The Lana demonstrates how hospitality has become the ultimate canvas for luxury brands. A stay here is less about rest and more about immersion in a branded universe.
Residences are no longer judged simply by their floor plans but by the lives they promise. In Dubai, branded properties offer everything from private cinemas and infinity pools to curated social clubs. For owners, the value lies in belonging to an elite micro-community — one in which the brand itself serves as cultural glue.
The Franck Muller Aeternitas Tower, set to rise in Dubai Marina, exemplifies this evolution. Soon to be the tallest branded residential tower in the world, it promises spa-like interiors, sweeping views, and a lifestyle narrative that justifies premiums of up to 60% over unbranded properties. Buyers are not just securing a home; they are securing status.
Beyond Dubai, Marriott International and Abu Dhabi National Hotels are collaborating on a Luxury Collection resort and residences on Ras Al Khaimah’s Al Marjan Island. The project, with more than 400 rooms, 29 villas, and nearly 400 branded apartments, will offer residents access to resort-style amenities: ballrooms, wellness centers, even padel courts. Ras Al Khaimah, once overshadowed by its flashier neighbors, is positioning itself as a luxury destination in its own right — its visitor numbers are projected to nearly triple by 2030.
Fashion brands, too, are stepping beyond boutiques and red carpets. Nowhere is this more visible than in the Swiss Alps, where Elie Saab has entered hospitality with the Post Hotel & Residences in Andermatt.
The project reimagines an 18th-century post office beside the Unteralpreuss river into a chalet-style retreat, designed in collaboration with A++ Group and UAE developer Mira Developments. Saab’s couture sensibility translates into architecture through embroidered patterns carved into wood, draped fabric-inspired details in stone, and a play of light and shadow reminiscent of stagecraft. Original timber beams and masonry were carefully restored, while state-of-the-art climate systems were discreetly integrated — a marriage of heritage and high-tech sustainability.
For Saab, the move is part of a broader strategy. “Elie Saab has always been more than a fashion house; it is a complete lifestyle brand,” his son and CEO, Elie Saab Jr., explained. With furniture lines, branded residences, and now hotels, the house is expanding couture into a lived experience.
If the Middle East is synonymous with extravagance, it is also becoming a laboratory for sustainable luxury. Increasingly, branded developments boast green building certifications, renewable energy systems, and locally sourced materials. The marketing pitch has shifted: to invest in these properties is not only to buy prestige, but also to participate in a more responsible future.
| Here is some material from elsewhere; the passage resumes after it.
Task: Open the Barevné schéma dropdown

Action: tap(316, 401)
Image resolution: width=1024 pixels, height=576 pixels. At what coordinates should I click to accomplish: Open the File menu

This mirrors a global shift: in high fashion and high living alike, sustainability has become the new marker of refinement. True luxury now signals not just wealth, but foresight — the ability to blend indulgence with responsibility.
The Middle East, and Dubai in particular, has become a benchmark for the branded living movement. By merging iconic collaborations, extravagant amenities, and sustainability narratives, it has created a template that other cities are eager to emulate.
For investors, branded residences offer returns beyond real estate value — they deliver cultural capital, the kind that cannot be duplicated. For travelers, branded hotels transform the stay into a curated experience, as memorable as the destination itself.
The message is clear: in 2025, luxury is not just something you wear. It is something you live in, sleep in, dine in, and check into. And as fashion and hospitality increasingly intertwine, the journey itself has become couture.